En lingüística la norma no se confunde con la virtualidad del sistema. Generalmente la noción de norma lingüística se asocia con las prescripciones de la Academia de la Lengua Española, que antaño tomaba como “modelo” a escritores e intelectuales. Por eso, cuando un profesor de español, o de cualquier otro idioma, escucha la palabra norma se traslada mentalmente al terreno de lo correcto y de lo incorrecto; de lo permitido, versus lo prohibido.

Por supuesto, esas ideas del término no responden a criterios lingüísticos; puesto que la norma se construye en las hablas y es fijada por la tradición, es decir, la historia. La gente habla siguiendo unas reglas aprendidas en el contexto social porque se apropia, sin justificación, de las reglas convencionales (arbitrarias) que lo hacen comprender y ser comprendido por los demás, identificándose, en cuanto a prosodia y acento, con su comunidad de hablante.

Los hablantes no se preguntan, por ejemplo, por qué el grafema /r/, en tanto alófono, es pronunciado como vibrante múltiple en posiciones pre y posconsonánticas, en palabras como: rabia/rato/rombo/rumbo, ni por qué, sin embargo, en posición intervocálica suena como vibrante simple en palabras como: interino/sureño/literatura/Sara/misericordia/arenoso, etcétera. Los avances en lingüística diacrónica nos permiten comprender que tal tendencia se originó en un habla, para luego extenderse a todo el sistema, en un período aproximado de veinticuatro siglos.

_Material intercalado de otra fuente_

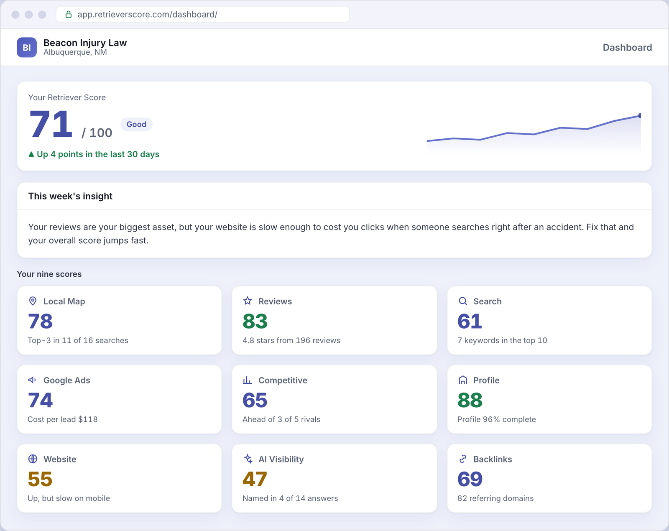Click the Competitive bar chart icon
The height and width of the screenshot is (531, 669).
[248, 380]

El lingüista Eugenio Coseriu, en su libro “Sistema, norma y habla” afirma que “es norma todo aquello que sea de uso constante, en una comunidad” (1976). Esto significa, entonces, que el conjunto de reglas que rige los usos espontáneos de una comunidad son creadas históricamente  por los hablantes. No es posible, por lo tanto, hablar de “la norma”, en singular, sino de “las normas”, como tantos geolectos, dialectos, variantes dialectales y sociolectos, etcétera, existan en una lengua.

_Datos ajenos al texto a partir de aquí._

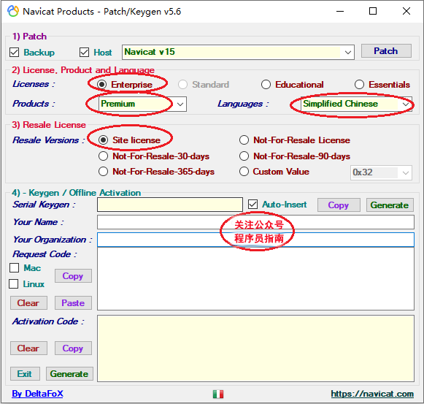Image resolution: width=424 pixels, height=404 pixels.
Task: Toggle the Backup checkbox
Action: click(x=14, y=53)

No se trata, pues, de clasificar los usos solo en correctos e incorrectos. Imagínese, por ejemplo, que se encuentra sentado en algún lugar del mundo, rodeado por personas que expresan lo siguiente:

  • “Vamo, vamo, uno má, péguense como anoche…”
  • “Cuando cruce”…
  • “Vamo, vamo, no me caliente lo cualto”…
  • “Se acaban lo chelito…”
  • “Ahí caben tre má”
  • “Wey, al fabol cuando pueda, me deja”
  • “La ba rompé, balbaraso…”
  • “Crúsame pol encima”
  • “Tente cuidao si me pasa del semáfaro”
  • “En la casa de ese no hay nevera…”
  • “En la próxima equina, chofel”…

La lista anterior corresponde a una muestra grabada del habla del chofer de carro público y sus pasajeros. La norma de estos hablantes es un legado tradicional que se construye en torno al transporte urbano. Cualquiera pudiera pensar que en las muestras transcritas no hay norma. Si ese alguien se refiere a la norma culta propia del habla de Pedro Henríquez Ureña, Mario Vargas Llosa, Gabriel García Márquez, Gabriela Mistral, Andrés L. Mateo, Manuel Matos Moquete, Diógenes Céspedes, Carlisle González, Celso Benavides, Remigio García, Yrene Pérez Guerra, Bartolo García, Rafael Morla y Odalís Pérez, etcétera, entonces tiene toda la razón. Y es que no se puede buscar la norma de una cultura en otra. La cultura literaria tiene sus contextos y sus hablantes. En el ejemplo anterior estamos ante una norma correspondiente a una cultura coloquial, no escolar. Por lo tanto, en el habla de un chofer de carro público y sus pasajeros no podremos hallar otra norma distinta a la del contexto del padre de familia dominicano.